── Page extract

Shades of 1999
Around 1998 it became trendy to rebrand existing companies with a “.com” at the end.
And it made sense. Doing so got you written up in the Wall Street Journal… and likely sent your stock price soaring.
We saw a similar trend unfold about 20 years later during the first Bitcoin craze in 2017 with the most absurd example Long Island Ice Tea Corp renaming itself Long Blockchain Corp.
And more recently, we’ve seen plenty of AI rebranding. As an example, Sarcos Technology & Robotics Corporation rechristened itself Palladyne AI last year.
Now we’ve entered a strange new phase of name associations. Mere mention of a deal with ChatGPT creator OpenAI is enough to send a company’s share price soaring.
From Bloomberg this morning:
AMD’s deal with OpenAI will go down as one for the stock-market history books, kicking off a 24% one-day gain that added $63 billion to its market value. Last month, Oracle surged 36% in a single session after it gave blockbuster guidance for its cloud business, including an agreement with OpenAI worth $300 billion over five years.
It’s not just jumbo deals — a mere mention at OpenAI’s annual developers event was enough to push up a whole host of stocks, like Figma, HubSpot and Salesforce. Most were named as partners whose apps are being incorporated into ChatGPT. Even CEO Sam Altman admitted his company’s impact on other stocks is “weird.”
ChatGPT is amazing. I use it daily. At this point, I would struggle to function without it.
But OpenAI isn’t profitable. It’s projected to burn through $115 billion by 2029. Given its massive investment needs to stay competitive with Grok, Anthropic and the rest, it may never be profitable. And it constantly runs the risk that an upstart like China’s DeepSeek will be able to match or exceed it at a lower cost.
So, what happens to Nvidia, AMD and the rest if OpenAI hits a bump in the road and has to scale back?
We’ve seen this movie before.
In 2000, it became painfully obvious that internet infrastructure was overbuilt. And in the shakeout that followed, Intel and Cisco Systems — the two most critically important suppliers to the internet revolution — both fell over 80%. Neither has ever made it back to its old 2000 highs…. more than 25 years later.
Are we looking at a similar crash this time around?
I don’t have a crystal ball. But I’d point out that technology accounts for more than a third of the S&P 500 today. It was only 15% back in 1999.
So, if we do see another tech bust, it’s really going to hurt this time around.

────
── Recorded data

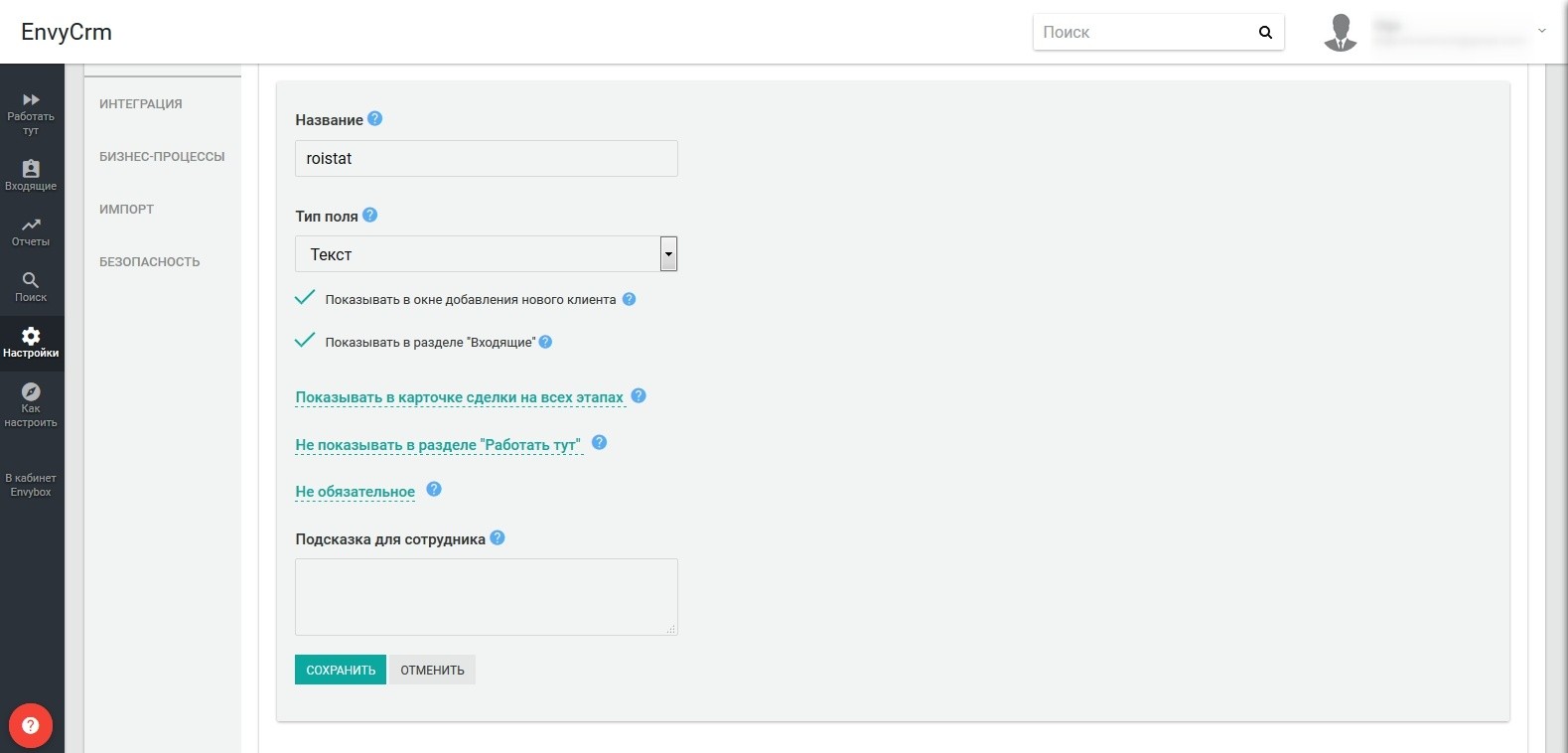Expand 'Показывать в карточке сделки на всех этапах'
This screenshot has height=753, width=1568.
coord(460,397)
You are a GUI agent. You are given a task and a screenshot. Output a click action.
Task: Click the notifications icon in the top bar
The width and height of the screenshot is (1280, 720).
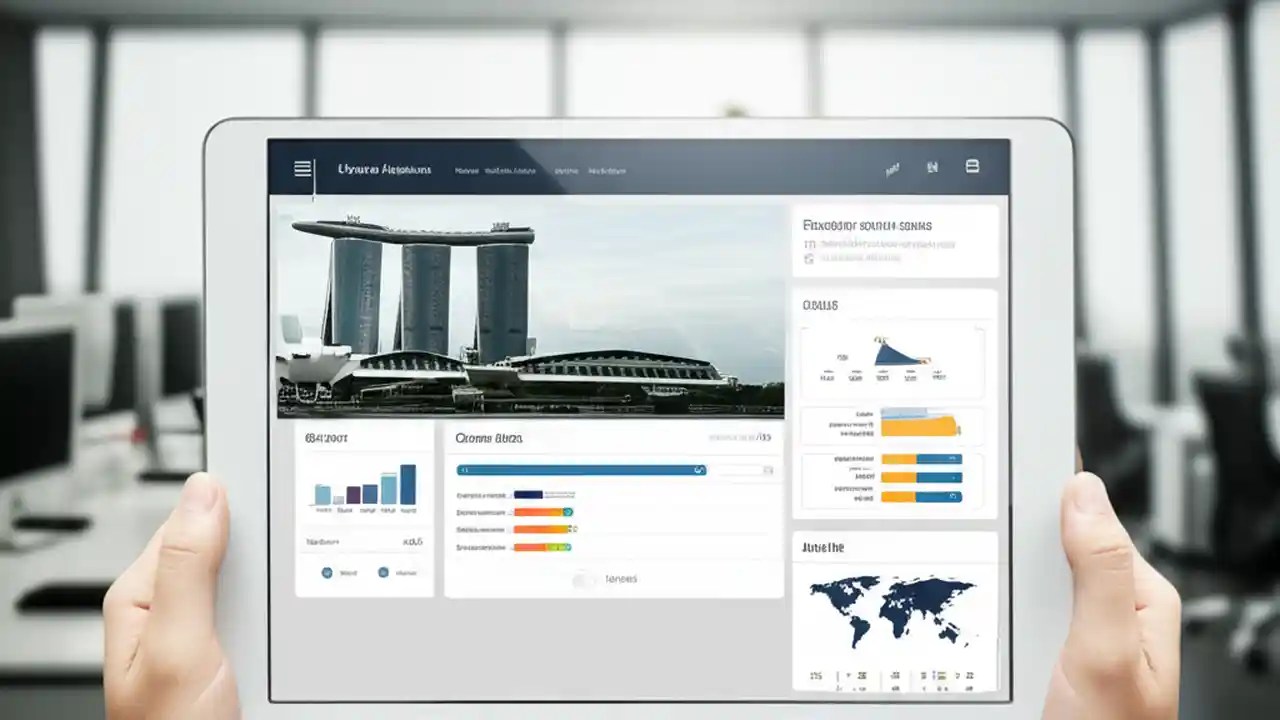[x=891, y=167]
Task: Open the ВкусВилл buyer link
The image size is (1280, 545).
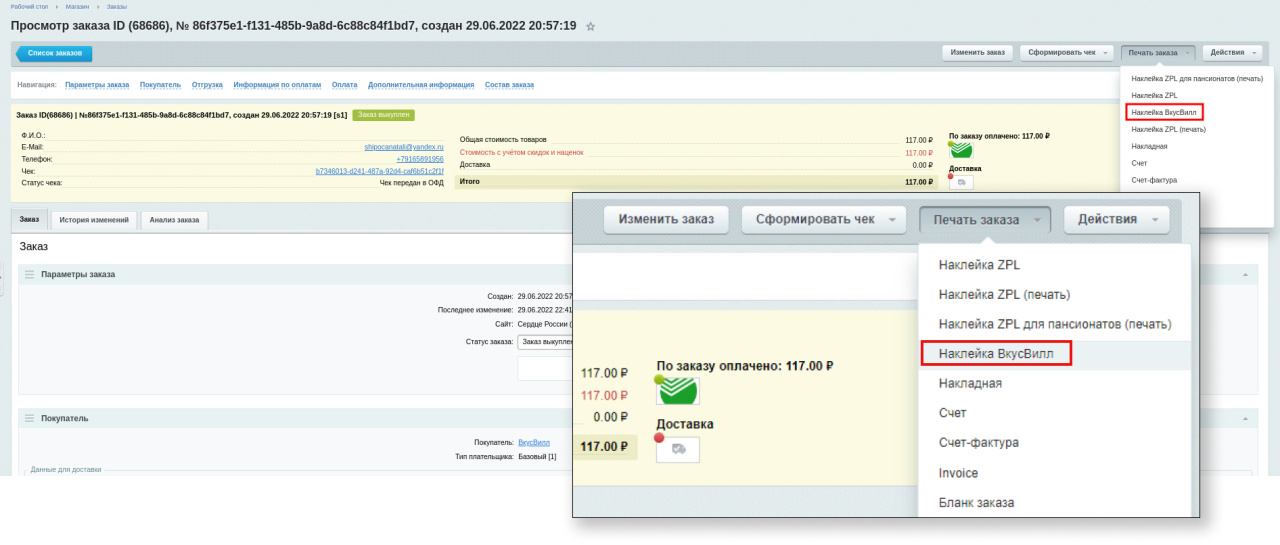Action: pyautogui.click(x=533, y=442)
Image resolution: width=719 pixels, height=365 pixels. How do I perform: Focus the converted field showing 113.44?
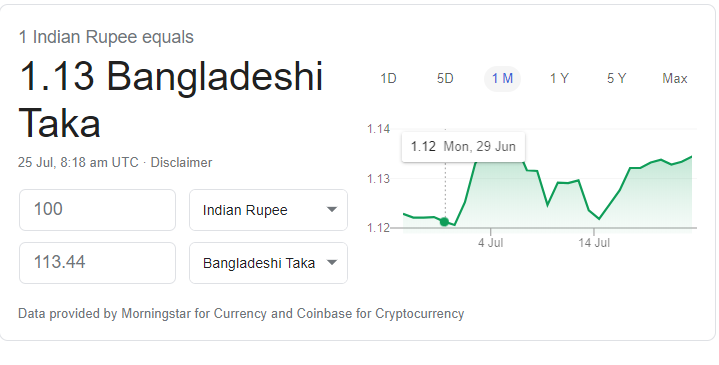click(x=97, y=263)
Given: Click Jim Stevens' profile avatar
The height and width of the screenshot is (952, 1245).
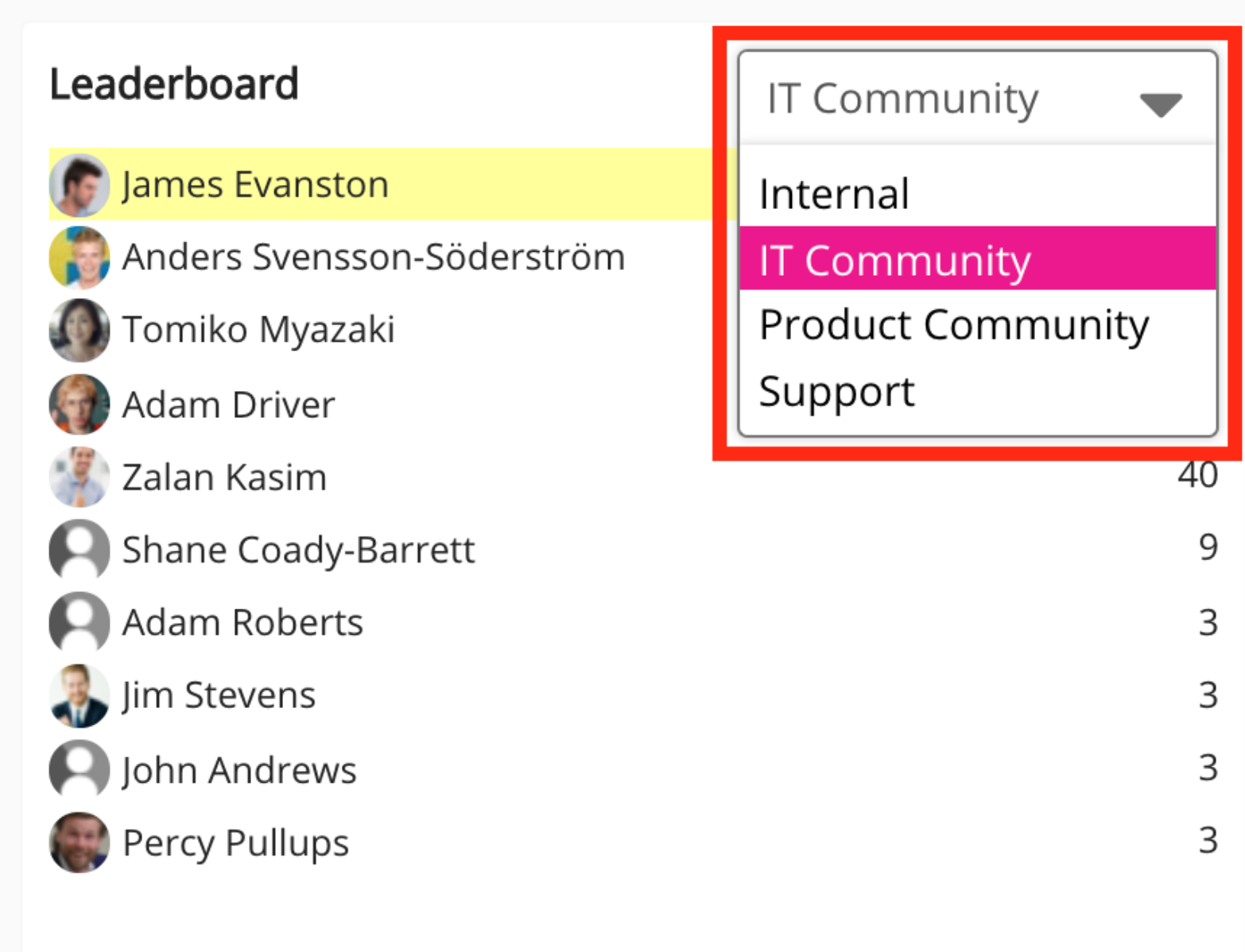Looking at the screenshot, I should click(79, 695).
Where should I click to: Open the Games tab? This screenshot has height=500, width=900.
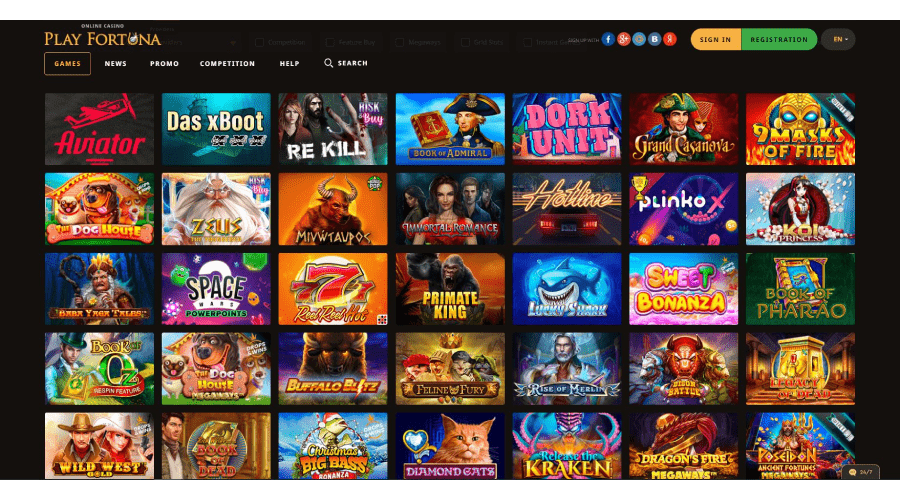pyautogui.click(x=67, y=64)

────

- _Your objective_
According to the commentary on OpenAI deals and stock prices, what share of the S&P 500 did technology make up in 1999? These rows were taken from a different source than the text.

- _Solution to this task_
15%